I may be over reacting but this guy from U of B continues to disappoint me as one who has said "Hey we are on your side"

the gold standard test of catheter venography needs to be used.

G

So if everybody's neck veins are similar in size and shape to pwMS, then no one can be considered healthy?

I never heard Zivadinov say he was on our "side." To me he always seemed to be one of the early researchers who wasn't too heavily involved in the political madness surrounding CCSVI. His findings are disappointing, but it's not him that's disappointing.

you ARE reading it correctly, but Dr. Z isn't throwing the baby out with the bathwater. Everyone is in this for the long haul, including the researchers.

A scientific trial like this one invesitgated one specific thing: is there a difference in veins between HC and pwMS on MRV? It didn't say that CCSVI doesn't exist, or that this is the end of the road in their opinion. It just says that MRV didn't show a difference.
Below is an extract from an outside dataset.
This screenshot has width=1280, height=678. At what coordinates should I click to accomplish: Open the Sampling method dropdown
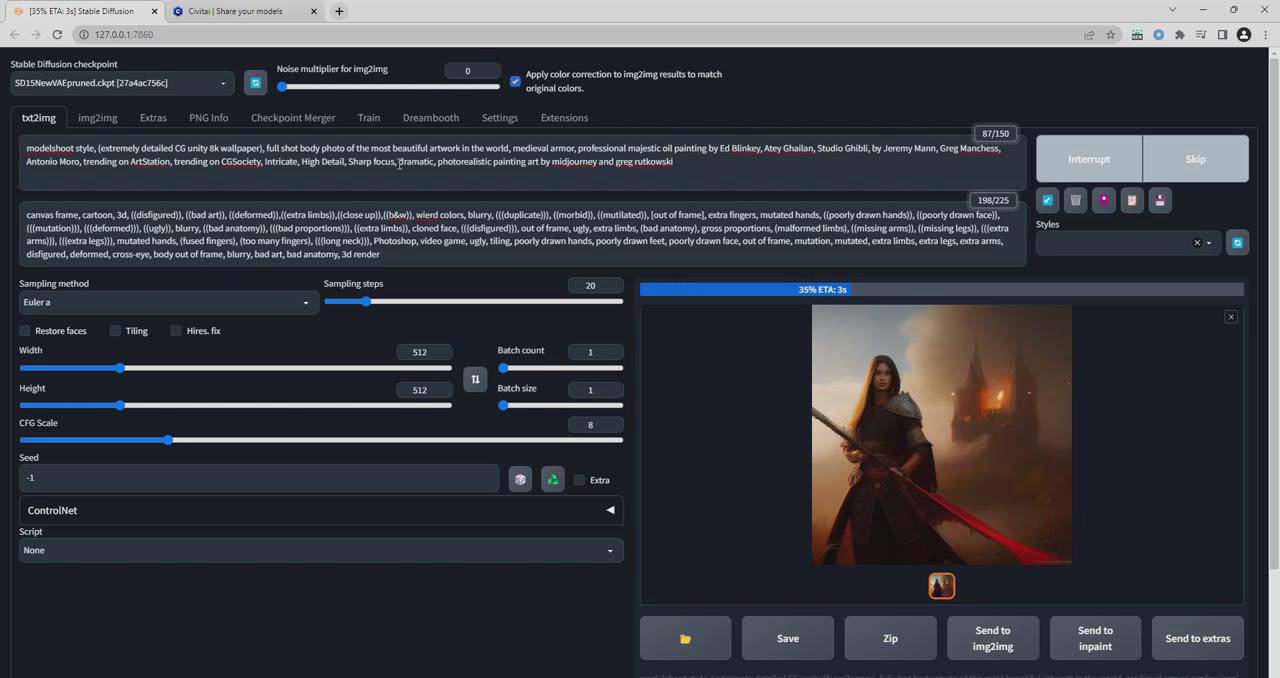coord(165,302)
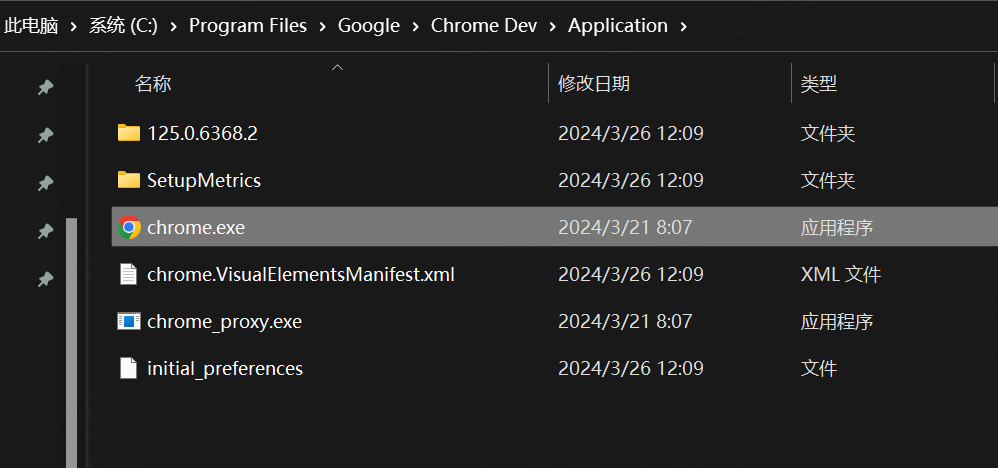Open chevron dropdown after 此电脑
Viewport: 998px width, 468px height.
click(74, 26)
The conclusion went on to say : I would guess that when the entire paper is available it will comment on the differences in opinion that exist when looking at MRVs or the difficulty in determining normal from abnormal in the venous system via MRV. It might also note that there are some differences of opinion as to what type of scanning protocol to follow and what kind of image interpretation to use (i.e. Haacke's flow quantif)

This was just ONE study among several that BNAC is doing which include Doppler U/S, venograms and treatment. Each study will contribute a puzzle piece in figuring out what CCSVI is, how best to diagnose it, how best to treat it, and what effects treatment will have short term and long term.

Please don't feel frustrated - this is just the beginning and it will help clarify direction for the future.

MSRelly

Was Zivadinov using the Haacke protocol MRV or regular MRV? I'm not sure when it talks about TRICKS and TOF sequences what that means.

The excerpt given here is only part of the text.